Tuduhan kafir yang dilakukan para ulama yang diserahkan kepadanya, membuat banyak orang lebih tertarik lagi untuk mengetahui pemikiran-pemikiran Abduh yang sebenarnya. Untuk membuktikan tuduhan itu, mereka mengikuti berbagai kegiatan ilmiah dan kuliah yang diadakan Abduh. Dari pengamatan dan pendengaran mereka, ternyata apa yang dituduhkan kepadanya tidak terbukti kebenarannya. Setelah mereka mengatahui perihal yang sebenarnya, mereka malah menjadi pengikut setia Muhammad Abduh.
Tantangan yang dihadapi Muhammad Abduh tidak membuatnya surut untuk melangkah terus untuk menjelaskan pemikiran-pemikiran pembaharuannya. Salah satu usaha pembaharuan yang telah dilakukannya adalah pembaharuan dalam bidang pendidikan di Al-Azhar.

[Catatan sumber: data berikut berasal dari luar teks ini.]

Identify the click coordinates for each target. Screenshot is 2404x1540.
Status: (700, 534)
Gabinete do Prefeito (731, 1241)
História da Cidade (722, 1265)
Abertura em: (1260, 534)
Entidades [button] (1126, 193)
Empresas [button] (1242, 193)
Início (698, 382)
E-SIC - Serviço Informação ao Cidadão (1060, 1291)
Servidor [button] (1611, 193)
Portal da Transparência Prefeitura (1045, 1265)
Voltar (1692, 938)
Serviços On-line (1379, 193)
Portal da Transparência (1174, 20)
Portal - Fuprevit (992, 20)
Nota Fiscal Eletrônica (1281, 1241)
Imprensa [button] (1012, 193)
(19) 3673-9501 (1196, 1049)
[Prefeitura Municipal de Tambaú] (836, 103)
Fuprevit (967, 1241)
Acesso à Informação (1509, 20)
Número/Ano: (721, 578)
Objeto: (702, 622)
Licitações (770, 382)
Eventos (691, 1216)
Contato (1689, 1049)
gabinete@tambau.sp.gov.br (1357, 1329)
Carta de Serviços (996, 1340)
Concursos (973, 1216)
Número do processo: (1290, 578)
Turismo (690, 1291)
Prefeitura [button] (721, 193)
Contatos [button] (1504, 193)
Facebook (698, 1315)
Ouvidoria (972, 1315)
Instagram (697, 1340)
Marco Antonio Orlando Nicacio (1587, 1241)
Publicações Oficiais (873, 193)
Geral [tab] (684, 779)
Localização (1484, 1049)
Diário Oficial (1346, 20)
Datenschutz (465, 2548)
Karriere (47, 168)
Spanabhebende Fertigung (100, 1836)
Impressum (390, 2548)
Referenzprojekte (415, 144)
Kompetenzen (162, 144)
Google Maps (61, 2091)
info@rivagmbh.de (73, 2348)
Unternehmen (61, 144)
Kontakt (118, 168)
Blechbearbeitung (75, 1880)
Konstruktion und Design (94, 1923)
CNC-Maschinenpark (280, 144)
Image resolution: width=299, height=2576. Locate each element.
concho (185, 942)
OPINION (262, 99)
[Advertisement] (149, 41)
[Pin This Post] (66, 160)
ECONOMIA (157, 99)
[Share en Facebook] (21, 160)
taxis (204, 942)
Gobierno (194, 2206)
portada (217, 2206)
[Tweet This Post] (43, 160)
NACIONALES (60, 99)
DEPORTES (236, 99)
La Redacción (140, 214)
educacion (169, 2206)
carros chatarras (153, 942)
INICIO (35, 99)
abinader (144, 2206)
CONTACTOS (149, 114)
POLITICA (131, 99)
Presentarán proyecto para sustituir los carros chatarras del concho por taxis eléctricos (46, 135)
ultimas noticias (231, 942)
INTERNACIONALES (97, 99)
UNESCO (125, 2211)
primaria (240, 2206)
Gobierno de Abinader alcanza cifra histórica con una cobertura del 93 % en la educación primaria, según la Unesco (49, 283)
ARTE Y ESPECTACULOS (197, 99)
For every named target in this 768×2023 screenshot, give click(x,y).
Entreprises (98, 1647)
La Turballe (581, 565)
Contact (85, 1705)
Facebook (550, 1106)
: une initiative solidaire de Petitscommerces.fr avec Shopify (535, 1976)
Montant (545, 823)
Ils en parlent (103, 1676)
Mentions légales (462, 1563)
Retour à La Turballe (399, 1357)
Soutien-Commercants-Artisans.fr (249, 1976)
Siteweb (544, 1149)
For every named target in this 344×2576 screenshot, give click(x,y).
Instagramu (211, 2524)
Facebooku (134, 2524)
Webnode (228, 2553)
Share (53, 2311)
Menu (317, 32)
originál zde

Meskipun usahanya boleh dibilang gagal, tetapi Abduh telah berhasil memasukkan beberapa ilmu pengetahuan umum ke dalam kurikulum Al-Azhar, seperti lmu bumi, ilmu ukur, ilmu matematika dan Aljabar. Karena itu, pemikiran Muhammad Abduh besar pengaruhnya di kalangan pemuda, meskipun Abduh telah wafat pengaruh yang ditinggalkannya pada generasi kemudian menggerakkan Al-Azhar untuk menata kembali metode pengajaran dan kurikulumnya.
Ide dan pemikiran Muhammad Abduh di Mesir telah melahirkan banyak ulama modern, seperti Mustafa Al-Maraghi, Mustafa Abdul Raziq, Tatawi Jauhari, dan Rasyid Ridha. Pemikiran-pemikiran Abduh juga berpengaruh bagi para penulis produktif seperti Muhammad Husain Haikal, Farid Wajdi, Ahmad Amin dan Qasim. Selain berpengaruh di negeri asalnya, pemikiran Abduh juga memiliki pengaruh yang cukup luas di luar Mesir, terutama di negara-negara Arab. Pengaruh itu diperoleh melalui tulisan-tulisan Abduh dan para pengikutnya yang menyebarkan paham pembaharuannya. Seperti apa yang dilakukan Rasyid Ridha dalam majalah Al-Manar dan usahanya dalam pembukuan memiliki pemikiran gurunya dalam bidang tafsir, seperti tafsir Al-Manar, memiliki pengaruh yang sangat luas di kalangan para pelajar atau mahasiswa Timur Tengah, selain mereka yang belajar di Universitas Al-Azhar, Mesir. Lewat merekalah pemikiran-pemikiran Abduh tersosialisasikan dengan baik, hingga dikenal banyak orang dan dijadikan bahan rujukan bagi usaha pembaharuan Islam di negeri asal masing-masing mahasiswa tersebut, termasuk mahasiswa yang berasal dari Indonesia.
B.     Rasyid Ridha
1.      Biografi Rasyid Ridha
Sayyid Muhammad Rasyid Ridha lahir pada hari Rabu, tanggal 27 Jumadi al-Ula 1282 H atau 18 Oktober 1865 M di Qalamun, sebuah desa yang terletak di pantai Laut Temgah, sekitar 3 mil jauhnya di sebelah selatan kota Tripoli, Libanon. Saat itu Libanon merupakan bagian dari wilayah Kerajaan Turki Usmani. Sayyid Muhammad Rasyid bin Ali Ridha bin Muhammad Syamsuddin al- Qalamuni adalah murid terdekat Muhammad Abduh. Menurut keterangan, ia berasal dari keturunan Al-Husain, cucu Nabi Muhammad SAW dari keturunan al- Husayn, putra Ali ibn Abi al-Thalib dengan Fathimah, putri Rasulullah SAW. Itulah sebabnya, Ridha menyandang gelar al-Sayyid di depan namanya.[14]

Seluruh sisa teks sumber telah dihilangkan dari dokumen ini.